(To do) The answer should hold only the lines from the one that contains "Task: Open the" through the last line of the material, repeated exactly, without pictures.

--------------------------------

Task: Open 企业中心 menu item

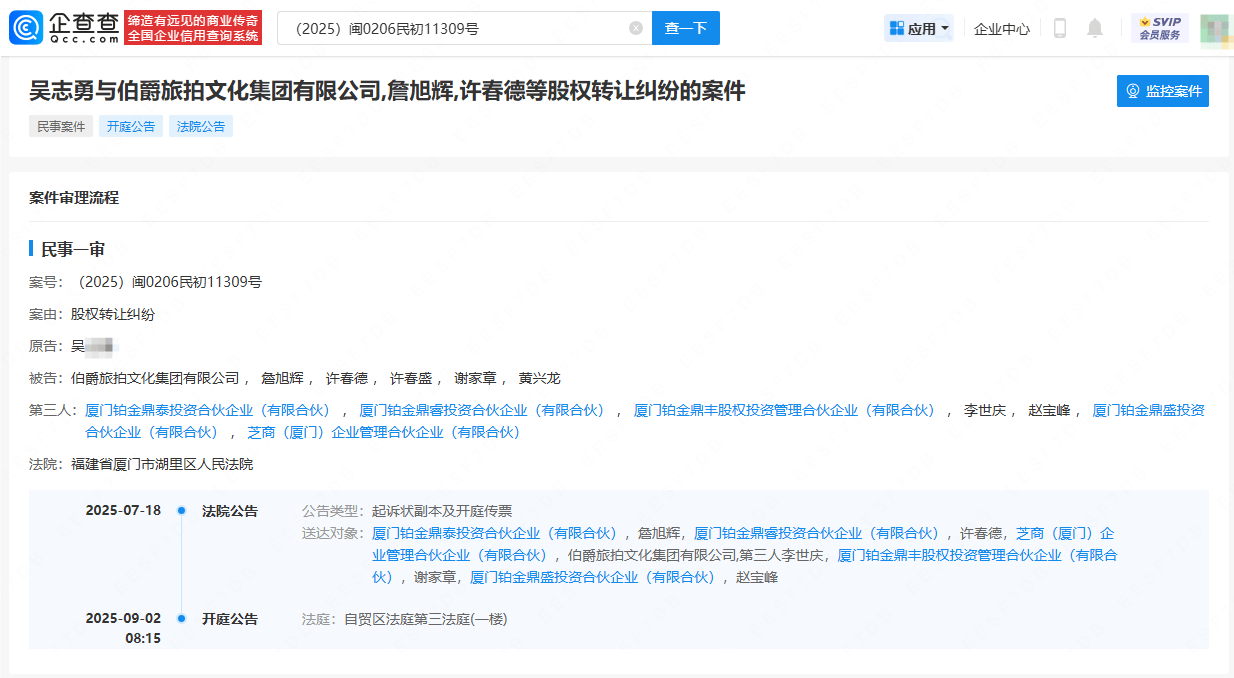Action: 1002,29
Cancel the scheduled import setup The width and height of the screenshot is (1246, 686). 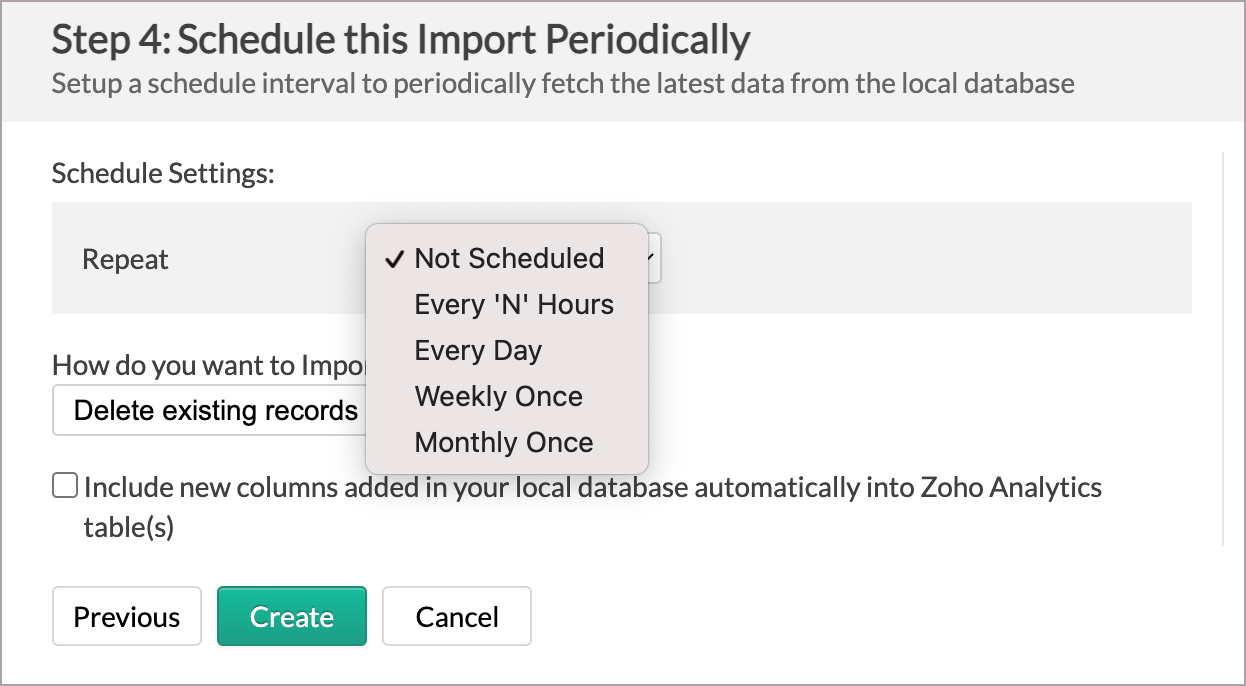456,616
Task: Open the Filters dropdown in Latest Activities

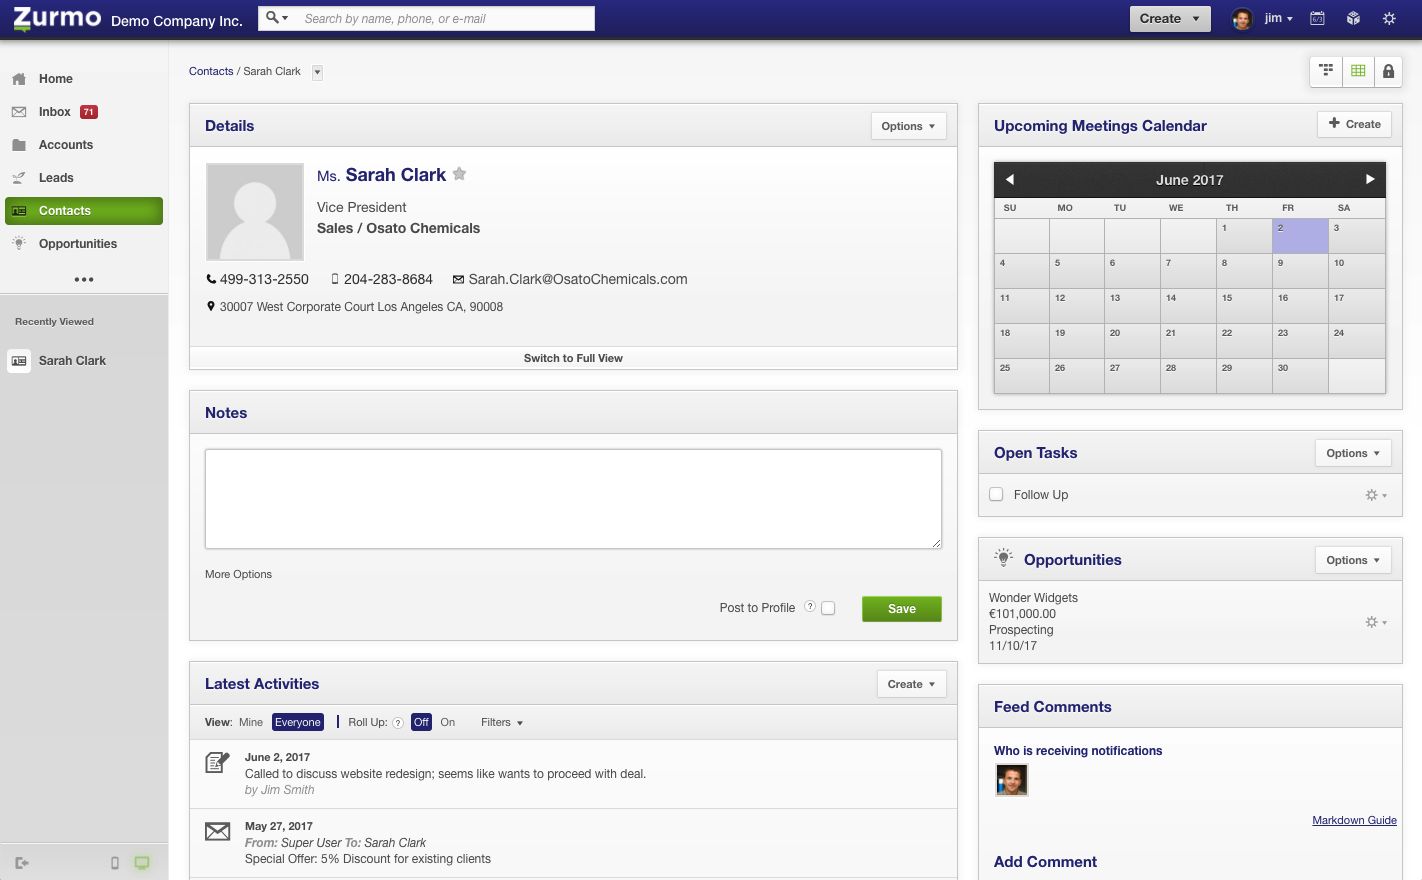Action: (x=501, y=722)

--------------------------------

(Solution below)
Task: Open the Filters dropdown in Latest Activities

Action: (x=501, y=722)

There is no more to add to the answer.